On the job front Montgomery knows she will be lucky to get the same level of job here that she enjoyed abroad.
"The problem is many companies do not have their head offices here any more - so those top jobs - such as PA to the CEO - are few and far between."
Sam Tobin of Kea says Kiwis returning to New Zealand may be finding it hard to settle back here because their expectations are too high.
Kea is a non-profit independent organisation that brings Kiwi expatriates, public and private sector organisations together to create what it terms "a global knowledge network for the benefit of New Zealand". It keeps tabs on high-level Kiwis working abroad in a bid to help them when they want to return home.
Sam Tobin - the group's science, innovation and education network manager - says returning Kiwis have to be realistic about their expectations on returning home.
"People assume that repatriates will fit right in again and it's often not the case," he says. "There's been some research done on this which has led to what is called the 'W' curve.
"People come back, their expectations are high and they crash [with disappointment], they rise a little and crash again and then they slowly rise again - that last rise depends on each person and how they can fit into New Zealand again.
"For returning Kiwis it is all a question of them having realistic expectations and being prepared to go through that readjustment process."
Andrew McLeod, Kea's general manager of its global talent centre says: "There are one million expats abroad and the ones we know say they will return home if they have the right opportunity - they want a job in their hand before they come back.
"The reason for coming home is not money, or because the grass is greener, or the lifestyle - it's a sad thing that the country perpetuates that we have a great lifestyle here. We don't all live on the set of The Lord of the Rings or on a high country farm. The most common reason for returning home is family.

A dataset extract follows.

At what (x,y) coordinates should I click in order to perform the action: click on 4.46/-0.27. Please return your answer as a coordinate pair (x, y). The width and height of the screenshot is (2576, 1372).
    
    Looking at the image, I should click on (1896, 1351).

"But we are seeing a swift churn rate of returning expats - many come and leave within two months but the average time is six to twelve months. They come back, can't get the job they want, run out of money and leave again.

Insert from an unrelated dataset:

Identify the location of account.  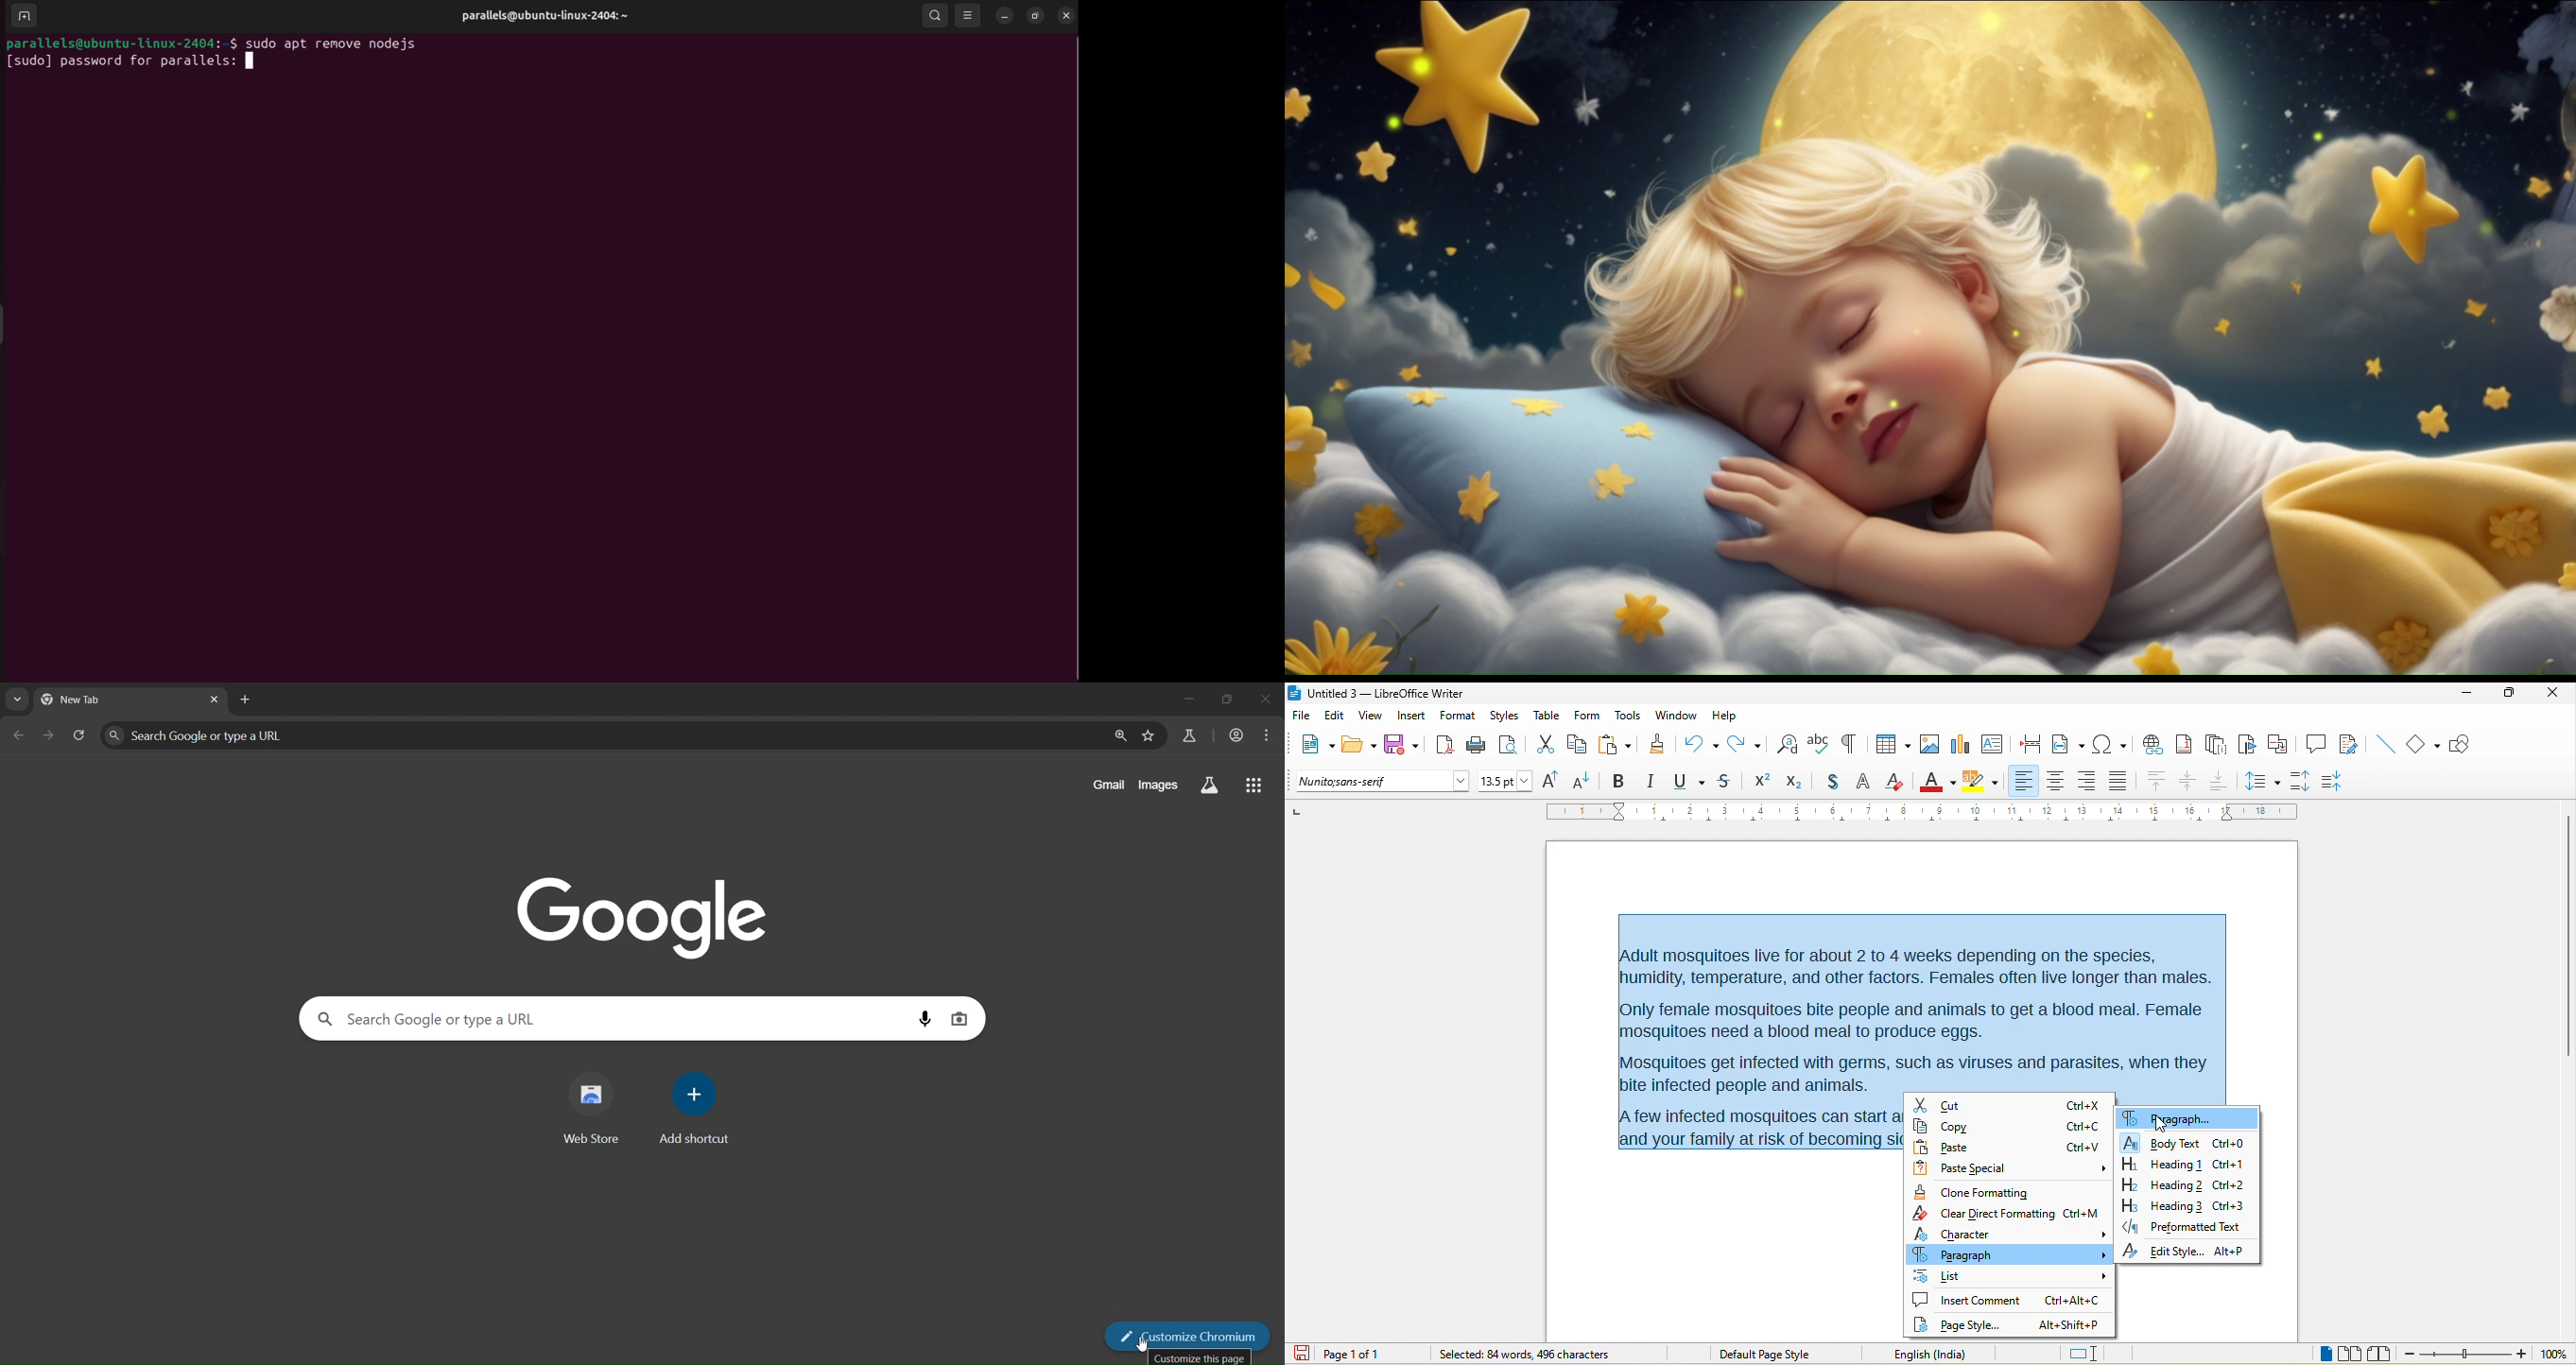
(1237, 736).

"Returning Kiwis who have been away for an extended period are really viewed as foreigners and they have lost their local industry contacts - they have to start again. Returning Kiwis are the golden geese that should be looked after. But they are not."
McLeod believes highly skilled people who have the right to work here, who have market knowledge and business networks abroad, should be embraced by employers.
Despite everything, the decision to return to New Zealand was easy for de Silva and it's possible her view is shared by many other returning expats.
"My heart belongs to New Zealand," she says.
"If there is one thing you realise when you go overseas it is how wonderful our country is. And how beautiful the people are here. Being back is like a renewed new-found love for your own country."